> **Work to complete**
The output is the lines below from the one with "[Mute] (470, 904)" through the one with "Community Hangouts (447, 38)", both included, printed exactly and with no other line.

> **Data records**
- - - - -
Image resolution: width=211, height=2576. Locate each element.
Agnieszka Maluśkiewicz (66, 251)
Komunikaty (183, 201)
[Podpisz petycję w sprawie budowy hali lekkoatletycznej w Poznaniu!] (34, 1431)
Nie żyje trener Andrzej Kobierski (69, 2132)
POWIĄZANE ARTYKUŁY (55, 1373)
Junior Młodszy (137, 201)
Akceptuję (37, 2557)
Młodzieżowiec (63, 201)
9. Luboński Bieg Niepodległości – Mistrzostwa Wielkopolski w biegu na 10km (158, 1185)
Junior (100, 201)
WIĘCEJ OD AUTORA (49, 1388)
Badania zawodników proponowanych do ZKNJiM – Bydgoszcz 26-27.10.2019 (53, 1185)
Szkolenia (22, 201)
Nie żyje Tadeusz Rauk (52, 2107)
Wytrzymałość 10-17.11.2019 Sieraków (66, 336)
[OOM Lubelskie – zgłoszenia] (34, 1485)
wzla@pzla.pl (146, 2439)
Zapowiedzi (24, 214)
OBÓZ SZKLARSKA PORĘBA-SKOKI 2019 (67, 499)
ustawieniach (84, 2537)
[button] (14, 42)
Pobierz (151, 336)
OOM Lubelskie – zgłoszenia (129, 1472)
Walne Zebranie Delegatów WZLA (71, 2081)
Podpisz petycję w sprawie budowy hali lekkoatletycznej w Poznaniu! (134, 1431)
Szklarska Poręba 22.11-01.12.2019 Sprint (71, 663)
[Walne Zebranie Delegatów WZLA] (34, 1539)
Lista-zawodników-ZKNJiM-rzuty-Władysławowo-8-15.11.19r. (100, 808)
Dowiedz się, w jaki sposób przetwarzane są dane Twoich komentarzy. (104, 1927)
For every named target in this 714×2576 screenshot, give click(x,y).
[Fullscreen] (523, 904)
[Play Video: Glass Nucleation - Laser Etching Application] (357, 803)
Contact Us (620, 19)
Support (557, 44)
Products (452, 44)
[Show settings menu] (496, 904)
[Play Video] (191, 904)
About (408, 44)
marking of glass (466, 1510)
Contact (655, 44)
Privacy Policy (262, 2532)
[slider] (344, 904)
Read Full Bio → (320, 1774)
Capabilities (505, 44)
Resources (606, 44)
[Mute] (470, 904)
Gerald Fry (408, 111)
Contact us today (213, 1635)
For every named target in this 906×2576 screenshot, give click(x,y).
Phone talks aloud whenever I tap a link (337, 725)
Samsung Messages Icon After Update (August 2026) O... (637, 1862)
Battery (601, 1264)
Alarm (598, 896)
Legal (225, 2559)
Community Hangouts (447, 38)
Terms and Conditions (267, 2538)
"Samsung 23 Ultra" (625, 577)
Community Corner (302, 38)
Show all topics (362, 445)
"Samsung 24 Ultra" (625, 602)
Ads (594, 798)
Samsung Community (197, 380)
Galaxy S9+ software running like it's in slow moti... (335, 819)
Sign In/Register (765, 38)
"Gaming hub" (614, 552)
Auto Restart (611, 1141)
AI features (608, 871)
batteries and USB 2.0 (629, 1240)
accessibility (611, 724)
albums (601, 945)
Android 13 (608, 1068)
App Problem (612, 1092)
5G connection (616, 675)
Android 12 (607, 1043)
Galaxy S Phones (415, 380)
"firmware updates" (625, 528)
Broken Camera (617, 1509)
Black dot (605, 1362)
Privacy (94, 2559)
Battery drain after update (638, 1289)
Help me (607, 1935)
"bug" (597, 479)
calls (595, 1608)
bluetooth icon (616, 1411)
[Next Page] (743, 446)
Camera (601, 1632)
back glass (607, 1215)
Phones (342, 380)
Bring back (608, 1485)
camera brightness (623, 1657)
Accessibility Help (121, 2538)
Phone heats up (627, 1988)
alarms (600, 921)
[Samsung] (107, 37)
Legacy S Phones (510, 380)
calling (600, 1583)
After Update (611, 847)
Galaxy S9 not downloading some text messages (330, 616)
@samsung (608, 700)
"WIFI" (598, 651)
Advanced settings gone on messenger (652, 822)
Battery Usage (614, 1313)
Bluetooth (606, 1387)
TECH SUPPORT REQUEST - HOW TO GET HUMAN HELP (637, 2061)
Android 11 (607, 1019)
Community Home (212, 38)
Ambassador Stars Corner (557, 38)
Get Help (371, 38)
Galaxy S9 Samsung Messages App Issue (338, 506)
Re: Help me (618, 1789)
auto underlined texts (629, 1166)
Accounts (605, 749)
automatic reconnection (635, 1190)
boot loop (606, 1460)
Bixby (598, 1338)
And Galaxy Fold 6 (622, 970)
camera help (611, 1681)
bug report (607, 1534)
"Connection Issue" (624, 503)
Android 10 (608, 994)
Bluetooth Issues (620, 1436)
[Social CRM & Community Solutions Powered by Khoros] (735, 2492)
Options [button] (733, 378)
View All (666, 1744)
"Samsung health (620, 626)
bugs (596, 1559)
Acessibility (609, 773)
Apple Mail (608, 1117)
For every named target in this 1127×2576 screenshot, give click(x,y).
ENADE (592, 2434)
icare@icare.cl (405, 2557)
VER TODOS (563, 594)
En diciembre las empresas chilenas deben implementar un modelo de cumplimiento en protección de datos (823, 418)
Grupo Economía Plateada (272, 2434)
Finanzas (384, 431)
- - - - -
> **Response area**
[Mute] (470, 904)
Gerald Fry (408, 111)
Contact us today (213, 1635)
For every named target in this 906×2576 screenshot, give click(x,y).
Phone talks aloud whenever I tap a link (337, 725)
Samsung Messages Icon After Update (August 2026) O... (637, 1862)
Battery (601, 1264)
Alarm (598, 896)
Legal (225, 2559)
Community Hangouts (447, 38)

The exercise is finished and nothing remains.